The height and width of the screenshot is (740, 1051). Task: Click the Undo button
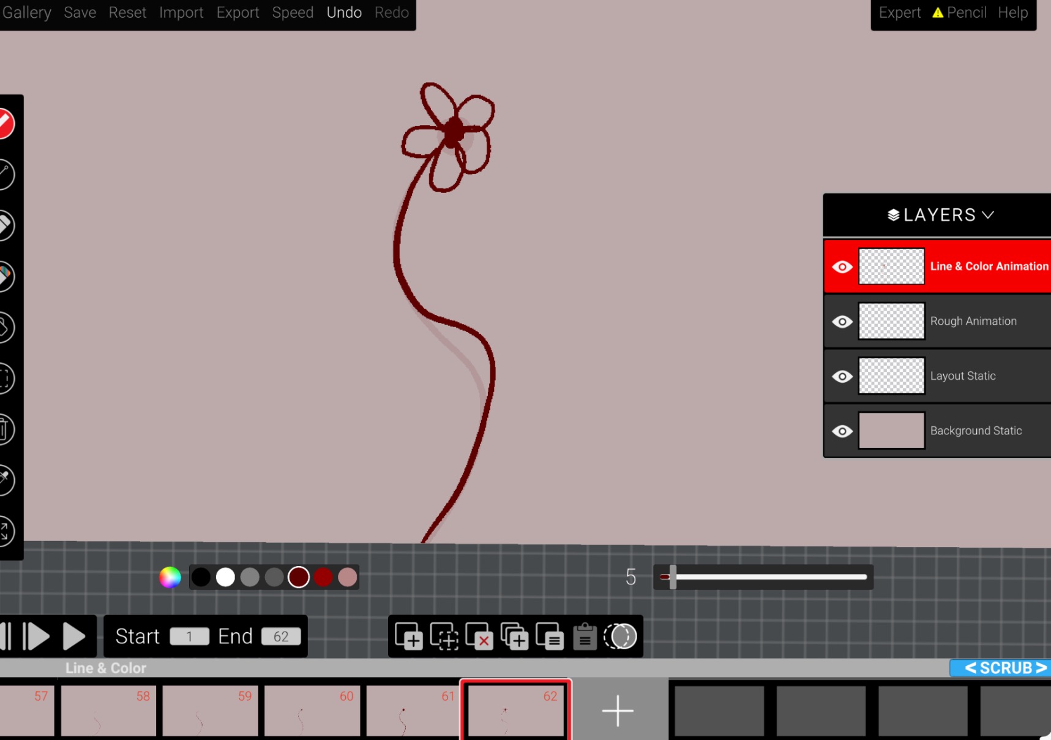tap(344, 12)
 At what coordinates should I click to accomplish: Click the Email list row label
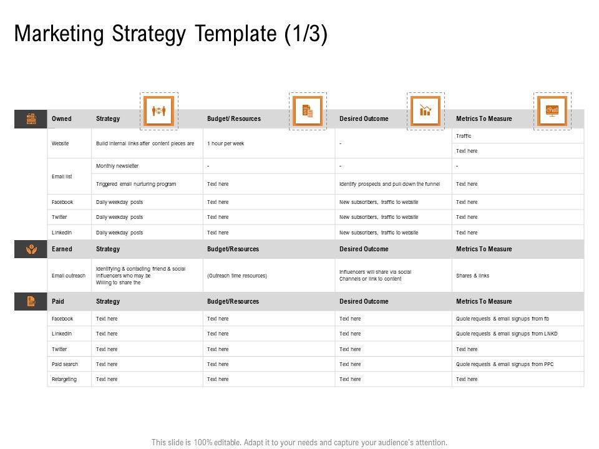(62, 176)
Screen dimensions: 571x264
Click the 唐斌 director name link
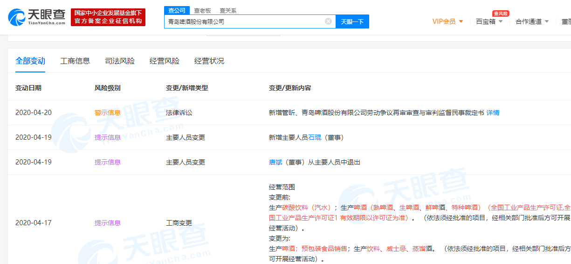[275, 162]
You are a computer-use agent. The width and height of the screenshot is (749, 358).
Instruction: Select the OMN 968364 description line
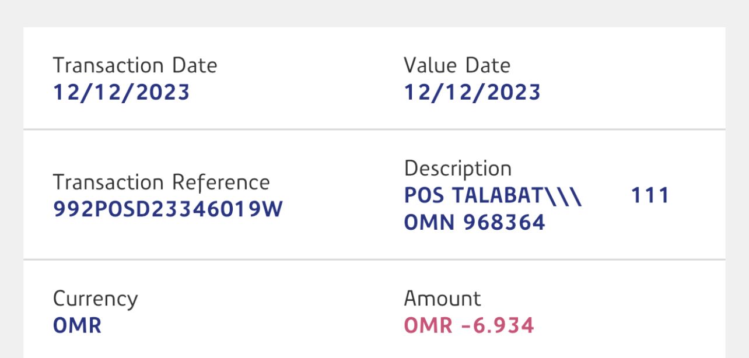point(474,222)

++++

**Directions**
The listing is to be repeated exactly, with its pictures removed.

**Solution below**
The height and width of the screenshot is (740, 1051). Task: Click the Undo button
tap(344, 12)
 At what coordinates should I click to accomplish: Click the Email list row label
(62, 176)
Screen dimensions: 571x264
Click the 唐斌 director name link
[275, 162]
You are a computer-use agent. The width and height of the screenshot is (749, 358).
Instruction: Select the OMN 968364 description line
point(474,222)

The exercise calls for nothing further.